People v Reynolds
2009 NY Slip Op 09447 [68 AD3d 955]
December 15, 2009
Appellate Division, Second Department
Published by New York State Law Reporting Bureau pursuant to Judiciary Law § 431.
As corrected through Wednesday, February 10, 2010


The People of the State of New York, Respondent,
v
Kenneth Reynolds, Appellant.

[*1] Maureen Galvin Dwyer, Northport, N.Y., for appellant.

Kathleen M. Rice, District Attorney, Mineola, N.Y. (Tammy J. Smiley and Andrew Fukuda of counsel), for respondent.

Appeal by the defendant from an order of the County Court, Nassau County (Calabrese, J.), rendered November 24, 2008, which, after a hearing, designated him a level three sex offender pursuant to Correction Law article 6-C.

Ordered that the order is reversed, on the law, without costs or disbursements, and the matter is remitted to the County Court, Nassau County, for a new hearing and determination in accordance herewith.

The defendant was convicted on July 26, 2004 of sexual abuse in the first degree, a class D violent felony sex crime under Penal Law § 130.65 (1). On November 24, 2008 a hearing was held to determine the defendant's risk level pursuant to the Sex Offender Registration Act (see Correction Law art 6-C [hereinafter SORA]). The County Court designated the defendant a level three sex offender based on a presumptive override for a prior felony conviction of a sex crime.
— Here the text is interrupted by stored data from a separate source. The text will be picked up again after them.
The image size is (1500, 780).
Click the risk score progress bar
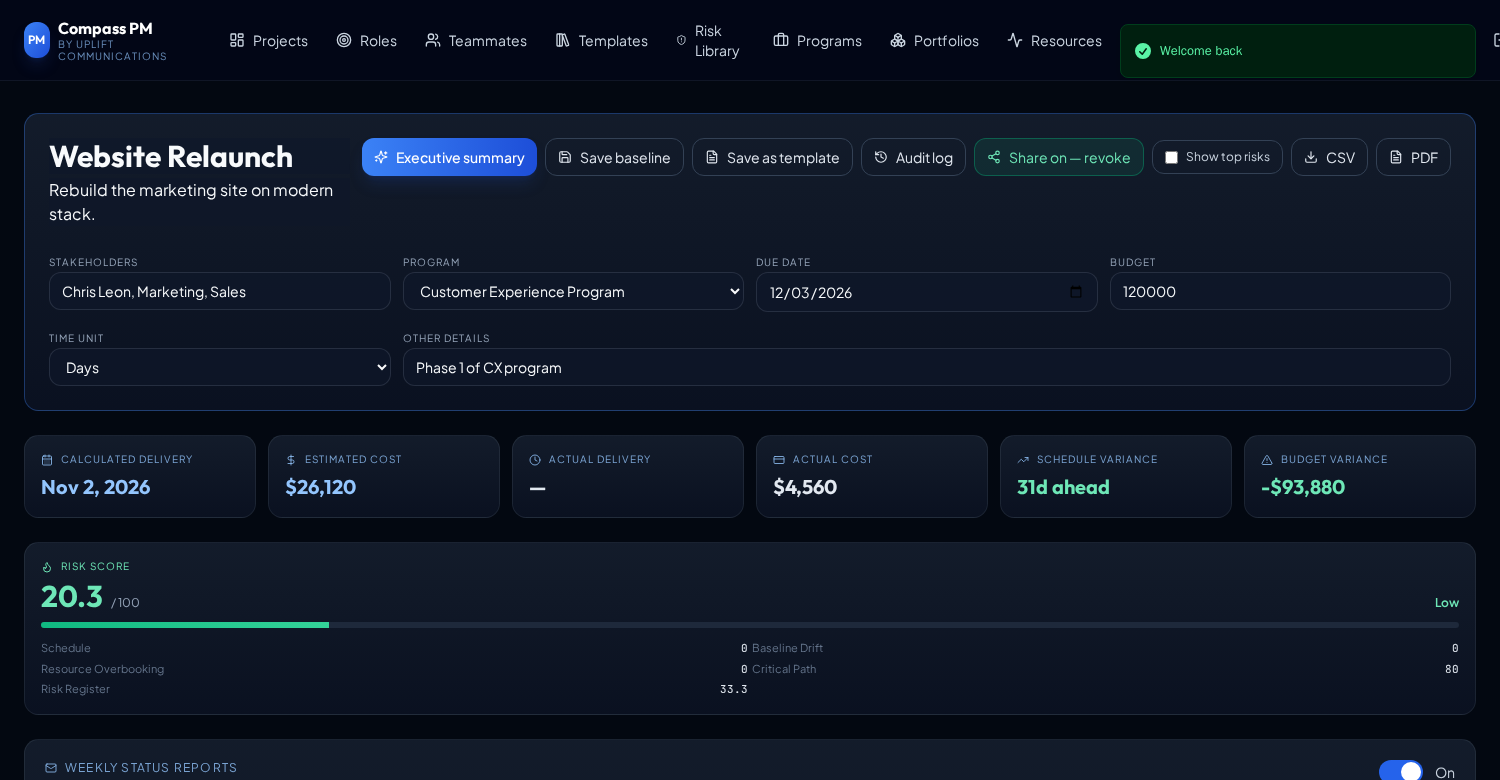tap(750, 625)
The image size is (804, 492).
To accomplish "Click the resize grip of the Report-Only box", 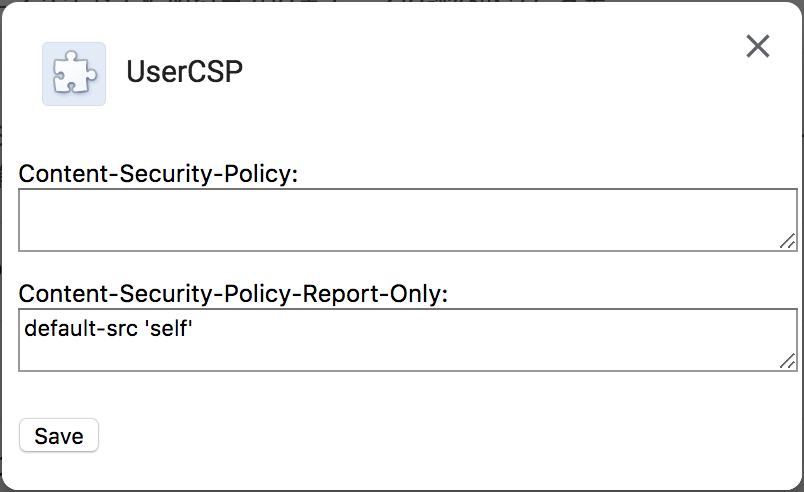I will pyautogui.click(x=787, y=361).
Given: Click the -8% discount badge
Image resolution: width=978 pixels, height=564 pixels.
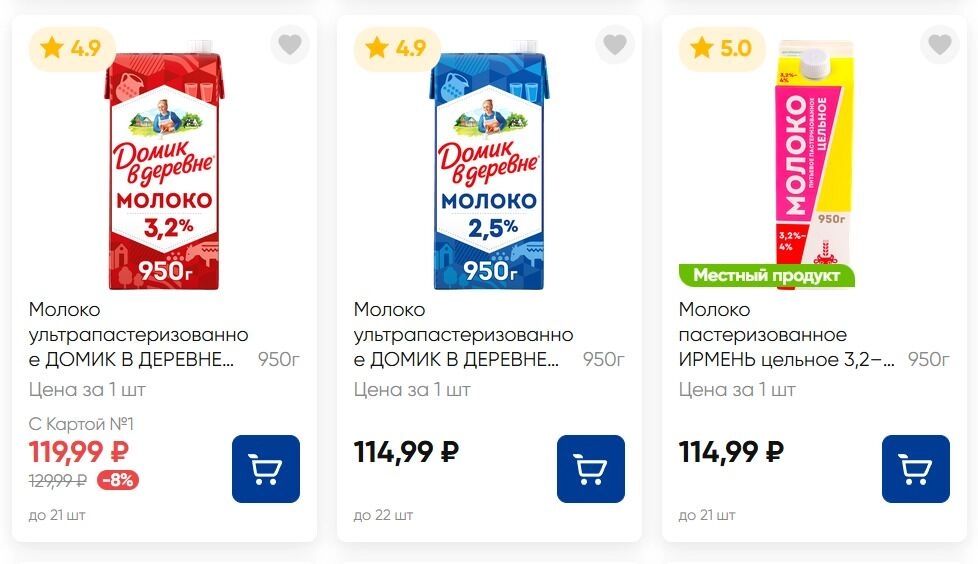Looking at the screenshot, I should pos(118,480).
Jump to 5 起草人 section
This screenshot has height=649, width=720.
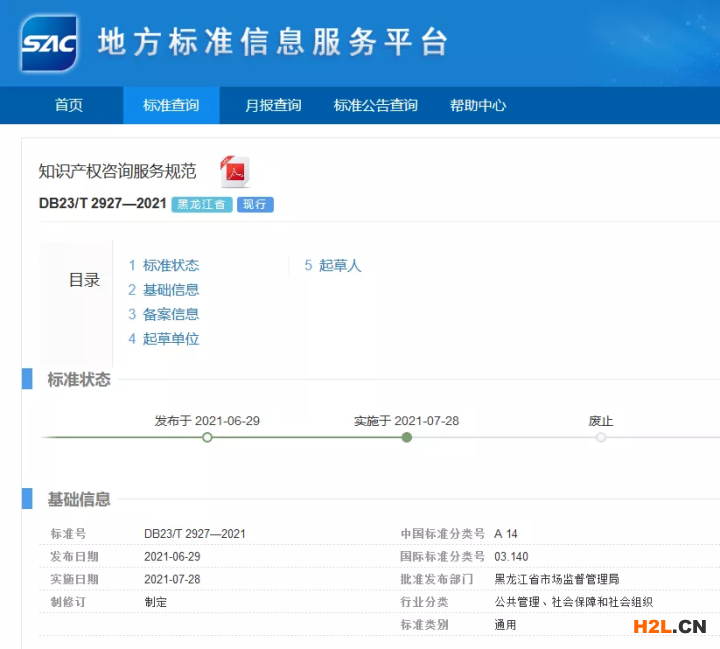coord(333,265)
The County Court concluded, incorrectly, that the application of a presumptive override, based upon the defendant's prior felony conviction of a sex crime, was mandatory and that the court did not have discretion to depart from the automatic override which placed the defendant in the risk level three category. Although the defendant made it clear that he was seeking a downward departure, his counsel stated on the record: "What I explained to my client is that this isn't a departure. He can't get a level two under a mandatory override. There is no choice based on the fact he had a prior felony conviction for a sexual crime. It's mandatory, required by law; that we can't get level two even if we want to." Thereafter, in response to the defendant's application for a level two risk assessment, the court stated that it had no choice because it was a "mandatory override."

Although the defendant's prior felony conviction of a sex crime raised his presumptive risk level from level two to level three (see Sex Offender Registration Act: Risk Assessment Guidelines and Commentary, at 3-4 [2006]), the court is not mandated to apply the override but may, in appropriate circumstances, impose a lower risk level than that suggested by the risk assessment instrument (hereinafter RAI) where the court concludes that the factors in the RAI do not result in an appropriate designation (see People v Mingo, 12 NY3d 563 [2009]; People v Sanchez, 20 AD3d 693, 694 [2005]). [*2]

"The risk level calculated from aggregating the . . . overrides is 'presumptive' because the Board or court may depart from it if special circumstances warrant. The ability to depart is premised on a recognition that an objective instrument, no matter how well designed, will not fully capture the nuances of every case. Not to allow for departures would, therefore, deprive the Board or a court of the ability to exercise sound judgment and to apply its expertise to the offender" (Sex Offender Registration Act: Risk Assessment Guidelines and Commentary, at 4 [2006]). Thus, the role of the court is to examine all relevant evidence and not merely adopt the recommendation set forth in the RAI (see People v Sanchez, 20 AD3d at 694).

The court's failure to correct defense counsel's erroneous characterization of the override as mandatory rather than presumptive, and the court's failure to apply the correct "presumptive" standard, deprived the defendant of the opportunity to present mitigating circumstances in support of his application for a downward departure (see Sex Offender Registration Act: Risk Assessment Guidelines and Commentary, at 4 [2006]).

Under these circumstances, the matter must be remitted to the County Court, Nassau County, for a new hearing and determination at which the court shall indicate on the record its findings of fact and conclusions of law.

In light of this determination, the defendant's remaining contentions need not be addressed. Rivera, J.P., Dillon, Miller and Roman, JJ., concur.